Methods: The expression of SphK1 in BC tissues was analysed using a bioinformatics database. BC cells were transfected with si-SphK1 or recombinant HIF-1α plasmids under hypoxic conditions. The mRNA level, activity and protein expression of SphK1 were determined. Transwell assay was performed to evaluate cell invasion. After co-culture with natural killer (NK) cells, NK cell cytotoxicity to BC cells was assessed. The involvement of sphingosine-1-phosphate (S1P)/HIF-1α signaling was analysed by ELISA, qRT-PCR and western blot.

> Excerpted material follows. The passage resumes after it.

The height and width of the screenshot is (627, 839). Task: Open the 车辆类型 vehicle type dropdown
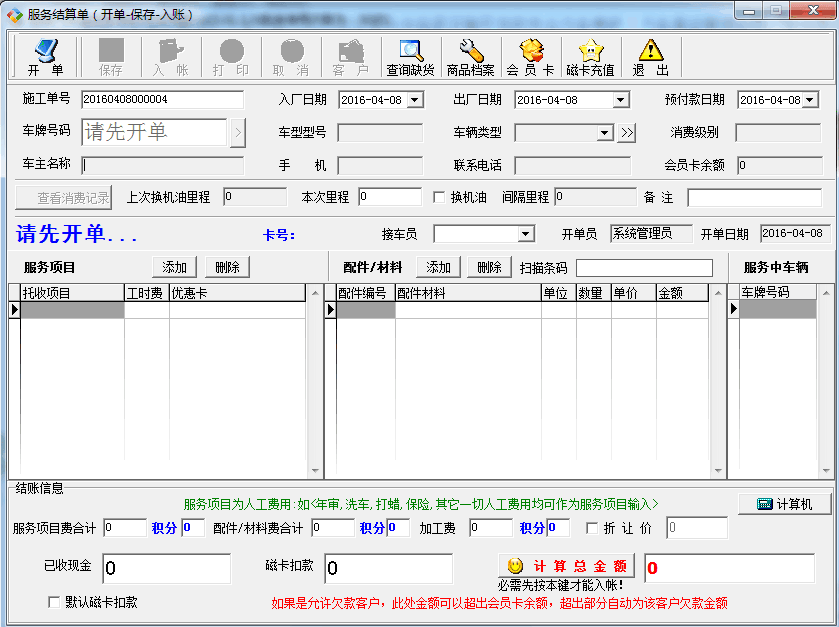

Results: UALCAN and GEPIA database confirmed high expression of SphK1 in BC tissues. Moreover, hypoxia increased the expression and activity of SphK1. Loss of SphK1 inhibited hypoxia-induced cell invasion. IL-2 induced NK cell activation by secreting TNF-α and IFN-γ. Hypoxia antagonized NK cell activation-evoked cytotoxicity to BC cells. Intriguingly, SphK1 knockdown reversed hypoxia-induced cell resistance to NK cell killing. Mechanically, SphK1 loss inhibited hypoxia-activated the S1P/HIF-1α signaling. However, S1P addition reversed the inhibitory effects of SphK1 down-regulation on hypoxia-activated S1P/HIF-1α signaling. Notably, reactivating HIF-1α overturned the suppressive roles of SphK1 loss in decreasing hypoxia-induced cell invasion and resistance to NK cell cytotoxicity.
Conclusions: Targeting SphK1 may inhibit hypoxia-evoked invasion and immune evasion via the S1P/HIF-1α signaling, indicating a promising therapeutic target for BC.
Keywords: Bladder cancer; NK cell killing; SphK1/S1P; cell invasion; hypoxia.
© 2022 by the Association of Clinical Scientists, Inc.